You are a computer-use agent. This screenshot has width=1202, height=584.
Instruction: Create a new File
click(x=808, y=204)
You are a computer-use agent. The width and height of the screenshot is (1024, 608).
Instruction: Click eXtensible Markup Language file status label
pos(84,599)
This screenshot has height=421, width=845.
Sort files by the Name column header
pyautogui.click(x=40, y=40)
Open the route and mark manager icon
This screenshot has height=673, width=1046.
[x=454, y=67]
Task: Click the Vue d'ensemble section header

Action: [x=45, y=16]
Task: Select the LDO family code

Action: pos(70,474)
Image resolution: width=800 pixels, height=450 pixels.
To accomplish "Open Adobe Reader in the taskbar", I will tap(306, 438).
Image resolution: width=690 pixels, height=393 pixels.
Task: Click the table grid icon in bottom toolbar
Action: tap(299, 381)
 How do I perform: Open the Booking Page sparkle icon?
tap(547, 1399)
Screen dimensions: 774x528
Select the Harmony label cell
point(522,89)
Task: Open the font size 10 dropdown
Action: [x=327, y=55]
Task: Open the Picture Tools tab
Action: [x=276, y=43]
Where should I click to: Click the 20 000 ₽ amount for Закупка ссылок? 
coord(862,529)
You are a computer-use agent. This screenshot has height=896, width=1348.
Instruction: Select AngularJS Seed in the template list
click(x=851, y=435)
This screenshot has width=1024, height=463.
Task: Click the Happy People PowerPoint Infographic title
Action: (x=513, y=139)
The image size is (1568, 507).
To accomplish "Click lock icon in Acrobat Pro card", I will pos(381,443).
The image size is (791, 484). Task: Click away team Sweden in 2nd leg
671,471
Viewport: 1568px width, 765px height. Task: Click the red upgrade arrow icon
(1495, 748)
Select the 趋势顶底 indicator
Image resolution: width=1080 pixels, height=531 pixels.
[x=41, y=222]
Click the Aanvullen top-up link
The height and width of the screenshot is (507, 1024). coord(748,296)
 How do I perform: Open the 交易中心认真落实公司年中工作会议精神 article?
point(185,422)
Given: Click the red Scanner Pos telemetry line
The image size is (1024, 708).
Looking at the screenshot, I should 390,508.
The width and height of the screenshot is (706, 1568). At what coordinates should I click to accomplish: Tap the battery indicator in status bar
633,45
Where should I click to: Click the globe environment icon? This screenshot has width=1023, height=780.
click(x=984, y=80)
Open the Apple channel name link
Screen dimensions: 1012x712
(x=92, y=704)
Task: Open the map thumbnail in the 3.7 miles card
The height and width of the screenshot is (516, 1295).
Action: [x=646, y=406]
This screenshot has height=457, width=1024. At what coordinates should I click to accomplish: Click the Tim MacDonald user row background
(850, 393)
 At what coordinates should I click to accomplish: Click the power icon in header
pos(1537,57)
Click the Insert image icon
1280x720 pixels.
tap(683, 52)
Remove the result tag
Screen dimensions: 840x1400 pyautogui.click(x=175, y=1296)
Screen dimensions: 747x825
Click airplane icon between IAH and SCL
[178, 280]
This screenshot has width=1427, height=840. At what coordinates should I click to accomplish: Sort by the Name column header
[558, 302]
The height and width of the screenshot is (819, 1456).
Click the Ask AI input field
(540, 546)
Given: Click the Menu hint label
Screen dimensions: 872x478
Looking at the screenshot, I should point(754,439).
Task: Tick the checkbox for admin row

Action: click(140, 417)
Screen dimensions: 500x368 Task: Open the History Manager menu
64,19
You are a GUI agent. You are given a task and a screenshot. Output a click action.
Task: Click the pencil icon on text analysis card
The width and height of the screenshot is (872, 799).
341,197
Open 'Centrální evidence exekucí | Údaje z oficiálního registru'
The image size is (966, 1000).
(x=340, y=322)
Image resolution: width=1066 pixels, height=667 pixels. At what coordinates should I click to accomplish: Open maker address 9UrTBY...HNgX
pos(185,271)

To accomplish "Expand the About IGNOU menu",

[Exercise aim] Output each record above exactly, omitting nothing.

[Finished task]
You are a computer-use agent. This screenshot has width=1202, height=584.
Instruction: Create a new File
click(x=808, y=204)
You are a computer-use agent. The width and height of the screenshot is (1024, 608).
Instruction: Click eXtensible Markup Language file status label
pos(84,599)
This screenshot has height=421, width=845.
Sort files by the Name column header
pyautogui.click(x=40, y=40)
Open the route and mark manager icon
This screenshot has height=673, width=1046.
[x=454, y=67]
Task: Click the Vue d'ensemble section header

Action: [x=45, y=16]
Task: Select the LDO family code

Action: pos(70,474)
Image resolution: width=800 pixels, height=450 pixels.
To accomplish "Open Adobe Reader in the taskbar", I will tap(306, 438).
Image resolution: width=690 pixels, height=393 pixels.
Task: Click the table grid icon in bottom toolbar
Action: tap(299, 381)
 How do I perform: Open the Booking Page sparkle icon?
tap(547, 1399)
Screen dimensions: 774x528
Select the Harmony label cell
point(522,89)
Task: Open the font size 10 dropdown
Action: [x=327, y=55]
Task: Open the Picture Tools tab
Action: [x=276, y=43]
Where should I click to: Click the 20 000 ₽ amount for Закупка ссылок? 
coord(862,529)
You are a computer-use agent. This screenshot has height=896, width=1348.
Instruction: Select AngularJS Seed in the template list
click(x=851, y=435)
This screenshot has width=1024, height=463.
Task: Click the Happy People PowerPoint Infographic title
Action: (x=513, y=139)
The image size is (1568, 507).
To accomplish "Click lock icon in Acrobat Pro card", I will pos(381,443).
The image size is (791, 484). Task: Click away team Sweden in 2nd leg
671,471
Viewport: 1568px width, 765px height. Task: Click the red upgrade arrow icon
(1495, 748)
Select the 趋势顶底 indicator
Image resolution: width=1080 pixels, height=531 pixels.
[x=41, y=222]
Click the Aanvullen top-up link
The height and width of the screenshot is (507, 1024). coord(748,296)
 How do I perform: Open the 交易中心认真落实公司年中工作会议精神 article?
point(185,422)
Given: Click the red Scanner Pos telemetry line
The image size is (1024, 708).
Looking at the screenshot, I should 390,508.
The width and height of the screenshot is (706, 1568). At what coordinates should I click to accomplish: Tap the battery indicator in status bar
633,45
Where should I click to: Click the globe environment icon? This screenshot has width=1023, height=780.
click(x=984, y=80)
Open the Apple channel name link
Screen dimensions: 1012x712
(x=92, y=704)
Task: Open the map thumbnail in the 3.7 miles card
The height and width of the screenshot is (516, 1295).
Action: [x=646, y=406]
This screenshot has height=457, width=1024. At what coordinates should I click to accomplish: Click the Tim MacDonald user row background
(850, 393)
 At what coordinates should I click to accomplish: Click the power icon in header
pos(1537,57)
Click the Insert image icon
1280x720 pixels.
tap(683, 52)
Remove the result tag
Screen dimensions: 840x1400 pyautogui.click(x=175, y=1296)
Screen dimensions: 747x825
Click airplane icon between IAH and SCL
[178, 280]
This screenshot has width=1427, height=840. At what coordinates should I click to accomplish: Sort by the Name column header
[558, 302]
The height and width of the screenshot is (819, 1456).
Click the Ask AI input field
(540, 546)
Given: Click the Menu hint label
Screen dimensions: 872x478
Looking at the screenshot, I should point(754,439).
Task: Tick the checkbox for admin row

Action: click(140, 417)
Screen dimensions: 500x368 Task: Open the History Manager menu
64,19
You are a GUI agent. You are given a task and a screenshot. Output a click action.
Task: Click the pencil icon on text analysis card
The width and height of the screenshot is (872, 799).
341,197
Open 'Centrální evidence exekucí | Údaje z oficiálního registru'
The image size is (966, 1000).
(x=340, y=322)
Image resolution: width=1066 pixels, height=667 pixels. At what coordinates should I click to accomplish: Open maker address 9UrTBY...HNgX
pos(185,271)

To accomplish "Expand the About IGNOU menu",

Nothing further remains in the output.